Personal information
- Full name: José Antonio Garciá Conesa
- Date of birth: 5 May 1940 (age 86)
- Place of birth: Torre-Pacheco, Spain
- Height: 1.71 m (5 ft 7 in)
- Position: Right back

Senior career*
- Years: Team / Apps / (Gls)
- 1960–61: Cartagenera
- 1961–1965: Murcia / 97 / (2)
- 1965–1972: Valencia / 110 / (1)
- 1972–74: Levante / 13+ / (0+)
- 1974–1975: Algemesí
- Total:  / 220+ / (3+)

= Tatono =

Spanish association football player

José Antonio García Conesa (born 5 May 1940), known as Tatono, is a Spanish former footballer who played as a right back.

He made 163 La Liga appearances for Murcia and Valencia, winning the Copa del Generalísimo in 1967 and the league title in 1971 with the latter.

==Career==
Born in Torre-Pacheco in the Region of Murcia, Tatono played for Cartagenera in the Tercera División in 1960–61. He then moved to nearby Real Murcia of the Segunda División, playing five years including two in La Liga. He scored one of his two top-flight goals on 1 March 1964, a long-range strike in the fourth minute of a 2–2 draw at home to Elche.

Tatono totalled 146 games for Valencia between 1965 and 1972. On 2 July 1967, he played the final of the Copa del Generalísimo, a 2–1 win over Atlético Bilbao in the Santiago Bernabeu Stadium. He scored his only goal for the Che on 22 September 1968, beginning a 4–1 win over Granada at the Mestalla Stadium.

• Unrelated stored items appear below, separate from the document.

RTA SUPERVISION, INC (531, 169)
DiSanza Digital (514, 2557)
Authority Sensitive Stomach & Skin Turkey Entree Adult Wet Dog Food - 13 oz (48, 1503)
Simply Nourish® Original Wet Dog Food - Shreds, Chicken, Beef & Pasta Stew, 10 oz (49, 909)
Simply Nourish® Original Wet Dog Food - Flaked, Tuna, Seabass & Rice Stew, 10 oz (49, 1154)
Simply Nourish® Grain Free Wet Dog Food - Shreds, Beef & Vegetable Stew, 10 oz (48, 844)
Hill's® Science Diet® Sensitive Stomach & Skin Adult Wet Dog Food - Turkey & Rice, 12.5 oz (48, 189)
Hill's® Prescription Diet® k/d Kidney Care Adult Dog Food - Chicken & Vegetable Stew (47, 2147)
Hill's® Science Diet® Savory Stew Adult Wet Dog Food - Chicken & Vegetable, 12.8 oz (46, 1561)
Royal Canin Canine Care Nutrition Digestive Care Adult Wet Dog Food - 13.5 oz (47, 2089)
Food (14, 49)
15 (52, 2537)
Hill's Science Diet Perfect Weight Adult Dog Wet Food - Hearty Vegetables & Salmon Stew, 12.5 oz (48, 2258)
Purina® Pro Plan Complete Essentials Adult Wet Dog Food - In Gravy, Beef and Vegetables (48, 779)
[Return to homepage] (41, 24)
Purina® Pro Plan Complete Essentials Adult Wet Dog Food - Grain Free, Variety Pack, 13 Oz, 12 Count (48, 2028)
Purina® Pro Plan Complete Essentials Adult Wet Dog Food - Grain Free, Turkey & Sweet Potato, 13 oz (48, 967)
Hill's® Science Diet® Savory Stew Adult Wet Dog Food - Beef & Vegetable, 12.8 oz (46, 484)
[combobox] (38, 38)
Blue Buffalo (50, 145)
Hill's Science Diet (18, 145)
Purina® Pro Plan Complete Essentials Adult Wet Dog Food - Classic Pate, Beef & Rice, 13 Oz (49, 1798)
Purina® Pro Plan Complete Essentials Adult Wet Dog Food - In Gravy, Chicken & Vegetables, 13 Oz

On 28 June 1970, Tatono played a second cup final, a 3–1 loss to Real Madrid. He was part of the Valencia side that won the league title in 1970–71 under manager Alfredo Di Stéfano; the defence of Tatono, Juan Sol, Antón Martínez and Aníbal Pérez was known as the muralla blanca ("White Wall").

Having been injured in his final season, Tatono was released at the end of his contract in July 1972 and said that he felt physically sick at leaving Valencia after seven years. Remaining in the same city he joined third-tier Levante, experiencing promotion and relegation in his two seasons and finishing his career at Algemesí.